══ Source data ══

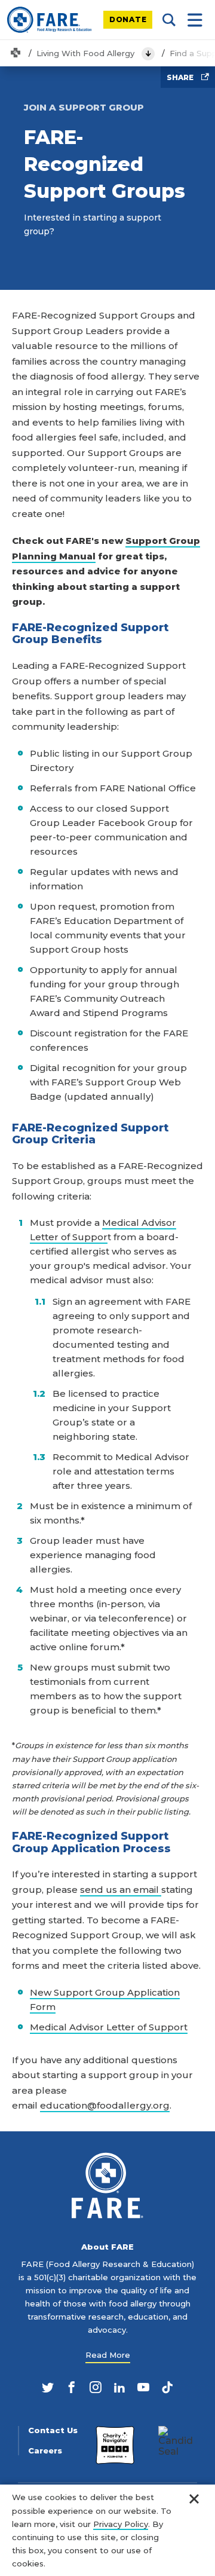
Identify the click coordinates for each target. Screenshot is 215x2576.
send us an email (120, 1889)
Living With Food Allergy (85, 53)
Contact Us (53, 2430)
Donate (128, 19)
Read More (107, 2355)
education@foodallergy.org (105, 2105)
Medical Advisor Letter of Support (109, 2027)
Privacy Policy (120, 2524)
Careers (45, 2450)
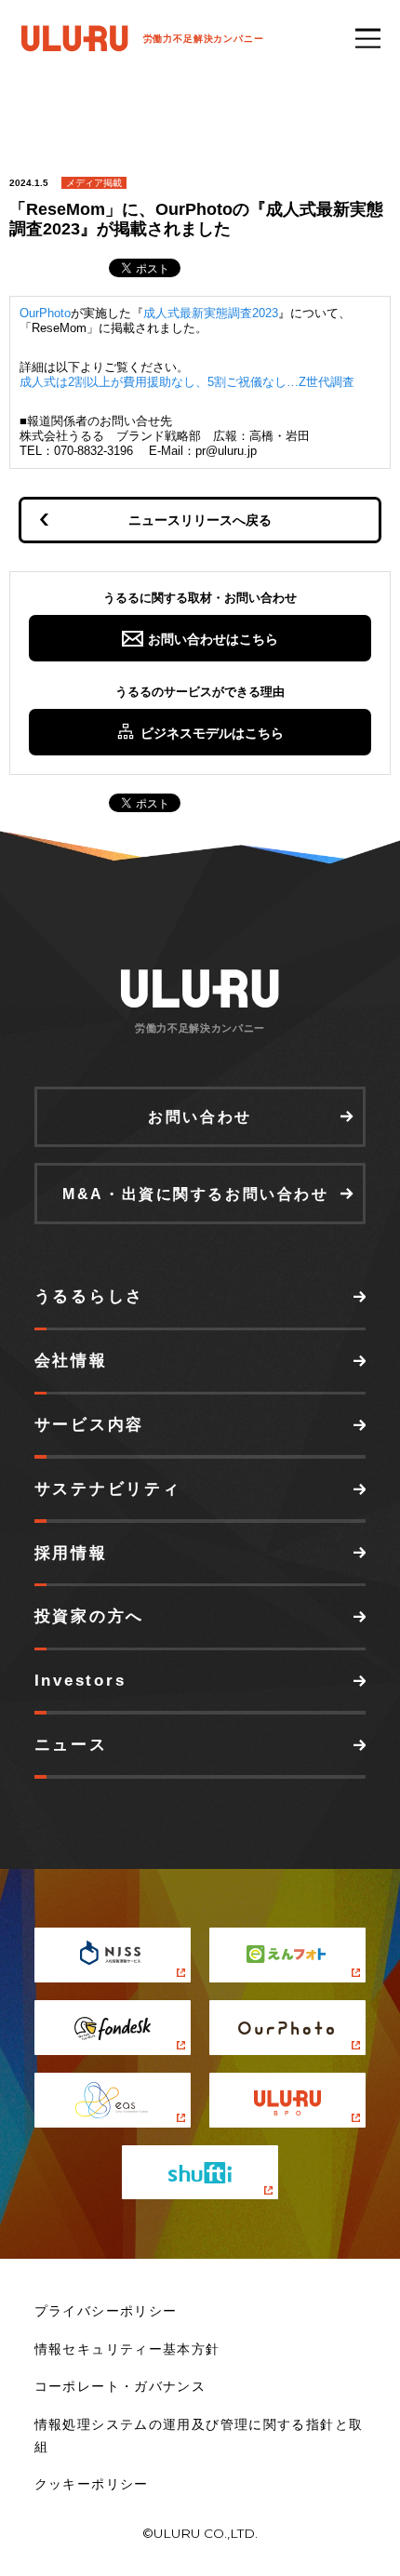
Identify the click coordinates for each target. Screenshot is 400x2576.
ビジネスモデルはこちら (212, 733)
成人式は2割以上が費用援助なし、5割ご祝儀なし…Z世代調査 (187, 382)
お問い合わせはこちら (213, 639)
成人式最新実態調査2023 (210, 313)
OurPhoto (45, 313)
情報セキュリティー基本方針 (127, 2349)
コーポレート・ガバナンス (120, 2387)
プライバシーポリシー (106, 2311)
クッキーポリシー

═══

### What the task requires
With the pictures omitted, reproduce the data above exactly.

### Solution for this problem
Identify the click coordinates for each target. Screenshot is 215x2576.
send us an email (120, 1889)
Living With Food Allergy (85, 53)
Contact Us (53, 2430)
Donate (128, 19)
Read More (107, 2355)
education@foodallergy.org (105, 2105)
Medical Advisor Letter of Support (109, 2027)
Privacy Policy (120, 2524)
Careers (45, 2450)
Identify the click coordinates for each target. Screenshot is 400x2576.
ビジネスモデルはこちら (212, 733)
成人式は2割以上が費用援助なし、5割ご祝儀なし…Z世代調査 (187, 382)
お問い合わせはこちら (213, 639)
成人式最新実態調査2023 (210, 313)
OurPhoto (45, 313)
情報セキュリティー基本方針 (127, 2349)
コーポレート・ガバナンス (120, 2387)
プライバシーポリシー (106, 2311)
クッキーポリシー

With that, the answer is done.